The disable interrupts and disable FreeRTOS task switching is because I thought the issue was leaving .IE on too long would corrupt the data when high impedance sources were read. Enabling it for 2 150MHz clock cycles (7-13ns?) before reading wouldn't let enough charge pass through to do much damage to the Vin, but if you get an IRQ or task switch and IE is set for 1ms+ it could be bad.

But it's uglier that that because this only works for non-IRQ/sleep wakeup pins. For IRQ enabled pins you need to always have IE or you'll never get the signal. And "I'm using this for an IRQ" is known at a separate spot in the code/time than "set this pin to an input" by the SDK (and the app in general).

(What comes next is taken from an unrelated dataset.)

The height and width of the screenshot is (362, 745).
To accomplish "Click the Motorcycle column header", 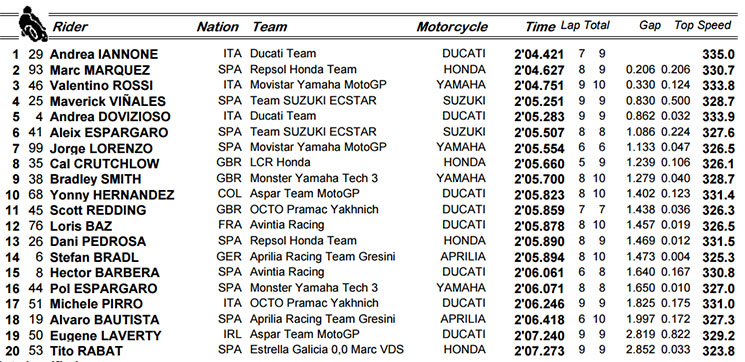I will tap(452, 27).
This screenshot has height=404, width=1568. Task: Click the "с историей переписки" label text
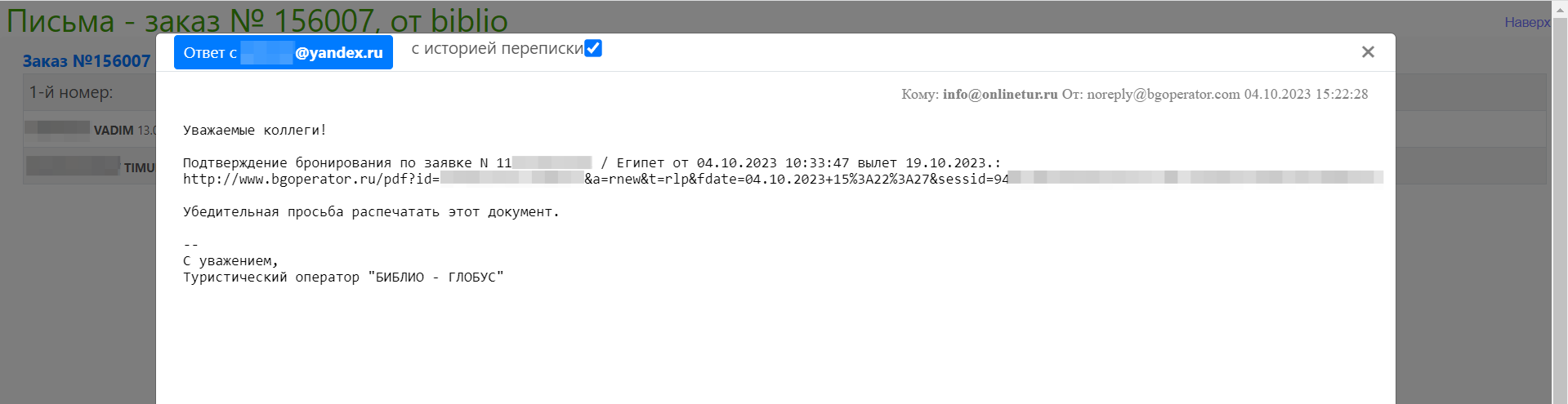[498, 48]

dhalbert commented 2 months ago

Yup, I agree it needs a critical section. I was just saying that if you disable interrupts explicitly, that should also turn off FREETOS task switching, so I don't think you need to do both explicitly.

One can only hope that any external interrupts are active low, and use a pull-up. Otherwise, yup, a significant problem.

earlephilhower commented 2 months ago

On the ARM (2040 at least), FreeRTOS uses system exceptions which are non maskable. I spent more time than I'd wanted to digging into this to allow flash writes and SMP to work, believe me! 😭

It's a supported SMP call, but it's rather heavy weight vs. just clearing a register for IRQs.

dhalbert commented 2 months ago

Thanks for the correction! I should have looked it up. Our FreeRTOS experience has been on ESP-IDF since only, and we just use the supplied API.

dhalbert commented 2 months ago

@earlephilhower Today we discussed internally what to do about the E9 workaround for CircuitPython.

Without adding additional API specifically to support the RP2350, there is no way to inform CircuitPython in various use cases, "well, yes, this is a weak input signal, so do the workaround". The only hint would be if you enabled the internal pulldown, but there are other cases as well. We do not right now want to make a special-case API for the RP2350.

So our conclusion was to not implement the workaround, at least for now, but simply to document the restrictions that make it unnecessary: don't expect the internal pulldown to work, use an external pulldown 8.2k or lower if you need a pulldown, or make sure your input signal can sink enough current to override the leakage current. This is defining the problem away.

I don't know if you feel this would be satisfactory for your own purposes, but it's one way to deal with it.

earlephilhower commented 2 months ago

Thanks, @dhalbert . Appreciate your update and think that's going to be the solution here as well.

It seems there's just not one safe-and-effective-for-all option other than, "Use external PDs or fully drive input signals" seems to be the only guaranteed way of getting all use cases working.

It's not the end of the world. All chips have errata and if the RPI guys were given a bad SPICE model for the pads or their standard cell supplier dropped the ball it's not their blame. Hopefully a mask rev can get then back and going because there's a lot of awesome new features in the chip!